Down to the last line, repeat the records exactly.
========
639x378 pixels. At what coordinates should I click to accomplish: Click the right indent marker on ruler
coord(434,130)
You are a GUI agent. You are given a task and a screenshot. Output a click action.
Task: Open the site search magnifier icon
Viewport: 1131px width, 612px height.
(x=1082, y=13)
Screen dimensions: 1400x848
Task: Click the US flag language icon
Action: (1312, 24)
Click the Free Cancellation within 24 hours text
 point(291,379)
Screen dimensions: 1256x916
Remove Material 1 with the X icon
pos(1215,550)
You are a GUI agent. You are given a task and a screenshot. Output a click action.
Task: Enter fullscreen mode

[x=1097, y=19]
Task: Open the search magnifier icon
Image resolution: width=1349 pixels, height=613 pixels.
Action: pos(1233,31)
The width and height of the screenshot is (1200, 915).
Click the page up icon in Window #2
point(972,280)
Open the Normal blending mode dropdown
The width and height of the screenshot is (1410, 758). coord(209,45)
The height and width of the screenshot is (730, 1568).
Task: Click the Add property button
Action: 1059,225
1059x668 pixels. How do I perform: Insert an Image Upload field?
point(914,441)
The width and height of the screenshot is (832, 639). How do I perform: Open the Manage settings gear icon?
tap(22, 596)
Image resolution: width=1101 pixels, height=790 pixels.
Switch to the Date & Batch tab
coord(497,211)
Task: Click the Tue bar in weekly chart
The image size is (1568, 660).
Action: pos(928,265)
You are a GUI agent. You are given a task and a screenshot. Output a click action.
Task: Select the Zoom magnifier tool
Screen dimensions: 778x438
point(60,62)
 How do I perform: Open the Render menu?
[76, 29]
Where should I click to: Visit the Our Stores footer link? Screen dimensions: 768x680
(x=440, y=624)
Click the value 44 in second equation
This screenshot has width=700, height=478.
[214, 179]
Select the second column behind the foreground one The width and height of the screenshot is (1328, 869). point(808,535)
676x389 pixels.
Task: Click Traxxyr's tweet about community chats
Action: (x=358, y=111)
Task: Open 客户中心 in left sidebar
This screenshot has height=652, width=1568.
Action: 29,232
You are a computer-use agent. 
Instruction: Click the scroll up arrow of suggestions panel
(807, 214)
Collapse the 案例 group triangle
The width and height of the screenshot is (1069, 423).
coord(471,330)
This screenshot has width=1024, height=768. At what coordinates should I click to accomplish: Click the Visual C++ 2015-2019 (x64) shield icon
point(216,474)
========
* **RESPONSE BOX**
639x378 pixels. At what coordinates should I click to accomplish: Click the right indent marker on ruler
coord(434,130)
You are a GUI agent. You are given a task and a screenshot. Output a click action.
Task: Open the site search magnifier icon
Viewport: 1131px width, 612px height.
(x=1082, y=13)
Screen dimensions: 1400x848
Task: Click the US flag language icon
Action: (1312, 24)
Click the Free Cancellation within 24 hours text
 point(291,379)
Screen dimensions: 1256x916
Remove Material 1 with the X icon
pos(1215,550)
You are a GUI agent. You are given a task and a screenshot. Output a click action.
Task: Enter fullscreen mode

[x=1097, y=19]
Task: Open the search magnifier icon
Image resolution: width=1349 pixels, height=613 pixels.
Action: pos(1233,31)
The width and height of the screenshot is (1200, 915).
Click the page up icon in Window #2
point(972,280)
Open the Normal blending mode dropdown
The width and height of the screenshot is (1410, 758). coord(209,45)
The height and width of the screenshot is (730, 1568).
Task: Click the Add property button
Action: 1059,225
1059x668 pixels. How do I perform: Insert an Image Upload field?
point(914,441)
The width and height of the screenshot is (832, 639). How do I perform: Open the Manage settings gear icon?
tap(22, 596)
Image resolution: width=1101 pixels, height=790 pixels.
Switch to the Date & Batch tab
coord(497,211)
Task: Click the Tue bar in weekly chart
The image size is (1568, 660).
Action: pos(928,265)
You are a GUI agent. You are given a task and a screenshot. Output a click action.
Task: Select the Zoom magnifier tool
Screen dimensions: 778x438
point(60,62)
 How do I perform: Open the Render menu?
[76, 29]
Where should I click to: Visit the Our Stores footer link? Screen dimensions: 768x680
(x=440, y=624)
Click the value 44 in second equation
This screenshot has width=700, height=478.
[214, 179]
Select the second column behind the foreground one The width and height of the screenshot is (1328, 869). point(808,535)
676x389 pixels.
Task: Click Traxxyr's tweet about community chats
Action: (x=358, y=111)
Task: Open 客户中心 in left sidebar
This screenshot has height=652, width=1568.
Action: 29,232
You are a computer-use agent. 
Instruction: Click the scroll up arrow of suggestions panel
(807, 214)
Collapse the 案例 group triangle
The width and height of the screenshot is (1069, 423).
coord(471,330)
This screenshot has width=1024, height=768. At what coordinates should I click to accomplish: Click the Visual C++ 2015-2019 (x64) shield icon
point(216,474)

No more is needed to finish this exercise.